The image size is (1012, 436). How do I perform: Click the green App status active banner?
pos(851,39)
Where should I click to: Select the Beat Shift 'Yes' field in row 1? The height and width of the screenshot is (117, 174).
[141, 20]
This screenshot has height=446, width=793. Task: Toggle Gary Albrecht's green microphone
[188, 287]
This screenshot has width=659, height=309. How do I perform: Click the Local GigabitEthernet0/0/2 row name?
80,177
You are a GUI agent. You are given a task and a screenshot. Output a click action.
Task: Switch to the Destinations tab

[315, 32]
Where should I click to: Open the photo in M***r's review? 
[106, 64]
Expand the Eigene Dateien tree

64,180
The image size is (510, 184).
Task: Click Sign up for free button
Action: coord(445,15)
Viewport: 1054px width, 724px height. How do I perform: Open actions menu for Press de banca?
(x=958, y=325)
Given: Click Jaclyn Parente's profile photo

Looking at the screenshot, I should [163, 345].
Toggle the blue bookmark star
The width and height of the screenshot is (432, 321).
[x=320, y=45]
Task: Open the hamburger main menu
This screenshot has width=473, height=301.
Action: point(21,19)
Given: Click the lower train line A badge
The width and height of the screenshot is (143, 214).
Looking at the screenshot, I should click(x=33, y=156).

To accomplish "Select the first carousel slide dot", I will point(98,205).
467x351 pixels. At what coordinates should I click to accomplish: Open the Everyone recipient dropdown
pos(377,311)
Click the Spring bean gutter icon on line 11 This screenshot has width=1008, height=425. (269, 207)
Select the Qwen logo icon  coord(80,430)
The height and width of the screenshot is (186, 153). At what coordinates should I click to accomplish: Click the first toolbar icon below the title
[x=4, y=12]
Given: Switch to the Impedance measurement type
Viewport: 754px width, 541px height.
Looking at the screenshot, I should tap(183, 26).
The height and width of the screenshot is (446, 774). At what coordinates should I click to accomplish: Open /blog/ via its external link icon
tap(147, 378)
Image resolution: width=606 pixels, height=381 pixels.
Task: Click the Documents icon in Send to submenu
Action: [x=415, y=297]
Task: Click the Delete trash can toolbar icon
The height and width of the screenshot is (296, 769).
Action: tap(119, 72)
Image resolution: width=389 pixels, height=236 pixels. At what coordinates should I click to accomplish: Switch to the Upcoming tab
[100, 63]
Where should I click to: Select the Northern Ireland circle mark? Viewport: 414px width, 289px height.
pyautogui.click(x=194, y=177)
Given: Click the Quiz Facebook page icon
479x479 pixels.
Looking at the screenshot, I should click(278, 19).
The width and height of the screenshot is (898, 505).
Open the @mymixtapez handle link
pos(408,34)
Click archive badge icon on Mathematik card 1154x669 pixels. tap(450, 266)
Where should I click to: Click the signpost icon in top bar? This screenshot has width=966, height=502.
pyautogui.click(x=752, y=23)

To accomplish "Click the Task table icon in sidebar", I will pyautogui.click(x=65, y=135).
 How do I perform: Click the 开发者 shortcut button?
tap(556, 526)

=====

Write out the whole listing above once more, exactly.

[Answer to this problem]
The image size is (1012, 436). How do I perform: Click the green App status active banner?
pos(851,39)
Where should I click to: Select the Beat Shift 'Yes' field in row 1? The height and width of the screenshot is (117, 174).
[141, 20]
This screenshot has height=446, width=793. Task: Toggle Gary Albrecht's green microphone
[188, 287]
This screenshot has width=659, height=309. How do I perform: Click the Local GigabitEthernet0/0/2 row name?
80,177
You are a GUI agent. You are given a task and a screenshot. Output a click action.
Task: Switch to the Destinations tab

[315, 32]
Where should I click to: Open the photo in M***r's review? 
[106, 64]
Expand the Eigene Dateien tree

64,180
The image size is (510, 184).
Task: Click Sign up for free button
Action: coord(445,15)
Viewport: 1054px width, 724px height. How do I perform: Open actions menu for Press de banca?
(x=958, y=325)
Given: Click Jaclyn Parente's profile photo

Looking at the screenshot, I should [163, 345].
Toggle the blue bookmark star
The width and height of the screenshot is (432, 321).
[x=320, y=45]
Task: Open the hamburger main menu
This screenshot has width=473, height=301.
Action: point(21,19)
Given: Click the lower train line A badge
The width and height of the screenshot is (143, 214).
Looking at the screenshot, I should click(x=33, y=156).

To accomplish "Select the first carousel slide dot", I will point(98,205).
467x351 pixels. At what coordinates should I click to accomplish: Open the Everyone recipient dropdown
pos(377,311)
Click the Spring bean gutter icon on line 11 This screenshot has width=1008, height=425. (269, 207)
Select the Qwen logo icon  coord(80,430)
The height and width of the screenshot is (186, 153). At what coordinates should I click to accomplish: Click the first toolbar icon below the title
[x=4, y=12]
Given: Switch to the Impedance measurement type
Viewport: 754px width, 541px height.
Looking at the screenshot, I should tap(183, 26).
The height and width of the screenshot is (446, 774). At what coordinates should I click to accomplish: Open /blog/ via its external link icon
tap(147, 378)
Image resolution: width=606 pixels, height=381 pixels.
Task: Click the Documents icon in Send to submenu
Action: [x=415, y=297]
Task: Click the Delete trash can toolbar icon
The height and width of the screenshot is (296, 769).
Action: tap(119, 72)
Image resolution: width=389 pixels, height=236 pixels. At what coordinates should I click to accomplish: Switch to the Upcoming tab
[100, 63]
Where should I click to: Select the Northern Ireland circle mark? Viewport: 414px width, 289px height.
pyautogui.click(x=194, y=177)
Given: Click the Quiz Facebook page icon
479x479 pixels.
Looking at the screenshot, I should click(278, 19).
The width and height of the screenshot is (898, 505).
Open the @mymixtapez handle link
pos(408,34)
Click archive badge icon on Mathematik card 1154x669 pixels. tap(450, 266)
Where should I click to: Click the signpost icon in top bar? This screenshot has width=966, height=502.
pyautogui.click(x=752, y=23)

To accomplish "Click the Task table icon in sidebar", I will pyautogui.click(x=65, y=135).
 How do I perform: Click the 开发者 shortcut button?
tap(556, 526)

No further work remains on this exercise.